Hidden Gems

Hidden Gems: America needed space race hero, and John Glenn was obvious choice

Mercury Rising: John Glenn, John Kennedy, and the New Battleground of the Cold War
Mercury Rising: John Glenn, John Kennedy, and the New Battleground of the Cold War

When I was an undergraduate at Ohio State in the early 1980s, I would often see John Glenn on campus, grabbing a tray and dining with the students in the cafeteria instead of hobnobbing at the Faculty Club. Even though he was a second-term U.S. senator at the time and would soon announce a presidential run, that never seemed to interest the undergrads, including me, who peppered him with questions over lunch. Instead, all they wanted to hear about was Feb. 20, 1962 -- the day Glenn became the first American to orbit Earth.

Today, when everyone knows that Jeff Bezos and Elon Musk are financing private space missions, but few can name any of the more than 200 astronauts who have lived on the International Space Station, it can be hard to explain the excitement and awe that 1962 mission aroused in Americans of all stripes, as well as people the world over. It seems like a story from a simpler and altogether less-jaded time -- a time Jeff Shesol captures in "Mercury Rising," which brings Glenn's story alive again with both nostalgia and a riveting, fast-paced narrative that has "movie" written all over it.

Born on July 18, 1921, in Cambridge, Ohio, Glenn grew up in nearby New Concord and flew in his first airplane with his father when he was only 8. Even as a child, he was a straight arrow with a sense of duty, honor and country, and he carried that Boy Scout quality into adulthood. After the Japanese attack on Pearl Harbor launched America into World War II, the 20-year-old Glenn dropped out of Muskingum College and enlisted in the U.S. Army Air Corps, eager to defend democracy against global fascism. Driven to succeed, he rose quickly through flight training courses, and his prowess soon earned him a transfer to the Marine Corps as a second lieutenant. He was a deadly dogfighter by the time he married his childhood sweetheart, Annie Castor, in 1943, and he soon proved himself flying 57 combat missions around the Marshall Islands.

According to Shesol, it was in the South Pacific that Glenn first experienced "the thrill of excelling at something dangerous and of real consequence," as well as the "absolute confidence ... that makes a fighter pilot believe that there actually is not another pilot and plane that can whip him in all the world." Maintaining his chops after the war, Glenn flew patrol missions and served as a flight instructor before flying 63 combat missions in the Korean War, often bringing his plane back to base riddled with bullet holes. Boston Red Sox slugger and future legend Ted Williams was his wingman for a spell and was awed by Glenn's coolness under pressure, calling him "the bravest SOB I ever met." After Korea, Glenn put that bravery to good use, becoming one of the top American test pilots of the 1950s.

Shesol does a marvelous job of documenting Glenn's steady rise, which in July 1957 brought him fame as the pilot of the first-ever supersonic transcontinental flight, jetting from California to New York in a record time of three hours, 23 minutes and 8.3 seconds. When the Soviet Union launched the satellite Sputnik 1 three months later, kicking off the space race with the United States, there was hardly an American alive better prepared to join the new NASA space agency and its Project Mercury, which would seek to launch men into orbit and bring them safely back to Earth. Earnest, straightforward, physically fit and with an exemplary record, Glenn ultimately beat out more than 100 other pilots to become one of America's first astronauts, along with Scott Carpenter, Gus Grissom, Alan Shepard, Deke Slayton, Wally Schirra and Gordon Cooper.

Requirement a - Copy the passage of the John Glenn book review starting with "Hidden Gems: America" and going on through "to orbit Earth.".

Provided material -
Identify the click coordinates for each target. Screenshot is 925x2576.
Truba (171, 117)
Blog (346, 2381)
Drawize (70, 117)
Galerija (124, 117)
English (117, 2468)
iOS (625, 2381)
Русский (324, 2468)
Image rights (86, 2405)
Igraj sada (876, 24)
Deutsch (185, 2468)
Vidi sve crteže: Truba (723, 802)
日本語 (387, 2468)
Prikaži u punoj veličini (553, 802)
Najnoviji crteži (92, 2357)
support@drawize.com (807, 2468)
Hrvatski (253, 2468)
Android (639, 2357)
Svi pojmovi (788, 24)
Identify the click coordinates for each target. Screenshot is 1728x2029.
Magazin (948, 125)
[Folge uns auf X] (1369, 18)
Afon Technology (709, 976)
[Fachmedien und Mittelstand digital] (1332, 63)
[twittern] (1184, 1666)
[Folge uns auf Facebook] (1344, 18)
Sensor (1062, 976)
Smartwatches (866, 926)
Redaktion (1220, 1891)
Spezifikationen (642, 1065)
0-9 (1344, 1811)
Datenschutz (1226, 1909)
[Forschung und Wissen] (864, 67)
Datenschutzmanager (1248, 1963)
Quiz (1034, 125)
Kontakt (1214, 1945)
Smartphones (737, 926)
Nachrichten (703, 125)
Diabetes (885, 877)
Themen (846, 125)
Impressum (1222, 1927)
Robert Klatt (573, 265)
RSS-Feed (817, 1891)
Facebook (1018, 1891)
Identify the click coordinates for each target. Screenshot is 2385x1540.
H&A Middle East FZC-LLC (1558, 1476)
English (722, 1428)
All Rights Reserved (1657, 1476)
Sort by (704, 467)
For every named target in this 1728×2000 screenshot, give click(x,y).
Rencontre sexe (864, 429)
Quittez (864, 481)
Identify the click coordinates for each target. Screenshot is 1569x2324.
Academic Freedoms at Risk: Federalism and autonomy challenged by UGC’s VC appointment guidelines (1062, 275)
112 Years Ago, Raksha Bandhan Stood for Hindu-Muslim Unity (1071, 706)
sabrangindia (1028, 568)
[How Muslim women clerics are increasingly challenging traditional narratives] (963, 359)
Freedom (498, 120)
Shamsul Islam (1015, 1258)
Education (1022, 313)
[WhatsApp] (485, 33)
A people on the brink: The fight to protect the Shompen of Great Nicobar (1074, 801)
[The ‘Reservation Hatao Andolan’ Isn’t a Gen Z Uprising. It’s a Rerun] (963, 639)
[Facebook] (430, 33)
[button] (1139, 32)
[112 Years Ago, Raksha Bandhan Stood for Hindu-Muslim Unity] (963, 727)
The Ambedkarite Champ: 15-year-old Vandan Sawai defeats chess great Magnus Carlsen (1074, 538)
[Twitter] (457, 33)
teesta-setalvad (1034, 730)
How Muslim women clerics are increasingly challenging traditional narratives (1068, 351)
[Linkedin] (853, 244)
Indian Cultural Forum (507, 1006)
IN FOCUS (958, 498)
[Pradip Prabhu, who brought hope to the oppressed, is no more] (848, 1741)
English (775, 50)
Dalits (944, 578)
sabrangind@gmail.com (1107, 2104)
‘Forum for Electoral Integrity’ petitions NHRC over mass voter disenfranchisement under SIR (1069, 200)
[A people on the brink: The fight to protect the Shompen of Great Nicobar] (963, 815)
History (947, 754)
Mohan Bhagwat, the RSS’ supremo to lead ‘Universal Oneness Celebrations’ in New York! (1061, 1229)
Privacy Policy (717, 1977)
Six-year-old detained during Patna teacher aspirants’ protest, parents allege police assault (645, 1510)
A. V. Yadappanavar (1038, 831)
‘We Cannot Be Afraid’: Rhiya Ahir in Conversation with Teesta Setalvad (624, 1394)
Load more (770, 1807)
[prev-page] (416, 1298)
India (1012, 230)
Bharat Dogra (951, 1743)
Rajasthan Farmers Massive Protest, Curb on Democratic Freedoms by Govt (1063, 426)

Requirement b - In the listing, starting with the line with "Hrvatski (253, 2468)" and going on through the line with "Quittez (864, 481)", substitute "Find" for "Identify". Give only those lines, with everything else unchanged.

Exercise answer a -
Hidden Gems: America needed space race hero, and John Glenn was obvious choice

Mercury Rising: John Glenn, John Kennedy, and the New Battleground of the Cold War
Mercury Rising: John Glenn, John Kennedy, and the New Battleground of the Cold War

When I was an undergraduate at Ohio State in the early 1980s, I would often see John Glenn on campus, grabbing a tray and dining with the students in the cafeteria instead of hobnobbing at the Faculty Club. Even though he was a second-term U.S. senator at the time and would soon announce a presidential run, that never seemed to interest the undergrads, including me, who peppered him with questions over lunch. Instead, all they wanted to hear about was Feb. 20, 1962 -- the day Glenn became the first American to orbit Earth.

Exercise answer b -
Hrvatski (253, 2468)
Android (639, 2357)
Svi pojmovi (788, 24)
Find the click coordinates for each target. Screenshot is 1728x2029.
Magazin (948, 125)
[Folge uns auf X] (1369, 18)
Afon Technology (709, 976)
[Fachmedien und Mittelstand digital] (1332, 63)
[twittern] (1184, 1666)
[Folge uns auf Facebook] (1344, 18)
Sensor (1062, 976)
Smartwatches (866, 926)
Redaktion (1220, 1891)
Spezifikationen (642, 1065)
0-9 (1344, 1811)
Datenschutz (1226, 1909)
[Forschung und Wissen] (864, 67)
Datenschutzmanager (1248, 1963)
Quiz (1034, 125)
Kontakt (1214, 1945)
Smartphones (737, 926)
Nachrichten (703, 125)
Diabetes (885, 877)
Themen (846, 125)
Impressum (1222, 1927)
Robert Klatt (573, 265)
RSS-Feed (817, 1891)
Facebook (1018, 1891)
Find the click coordinates for each target. Screenshot is 2385x1540.
H&A Middle East FZC-LLC (1558, 1476)
English (722, 1428)
All Rights Reserved (1657, 1476)
Sort by (704, 467)
For every named target in this 1728×2000 screenshot, give click(x,y).
Rencontre sexe (864, 429)
Quittez (864, 481)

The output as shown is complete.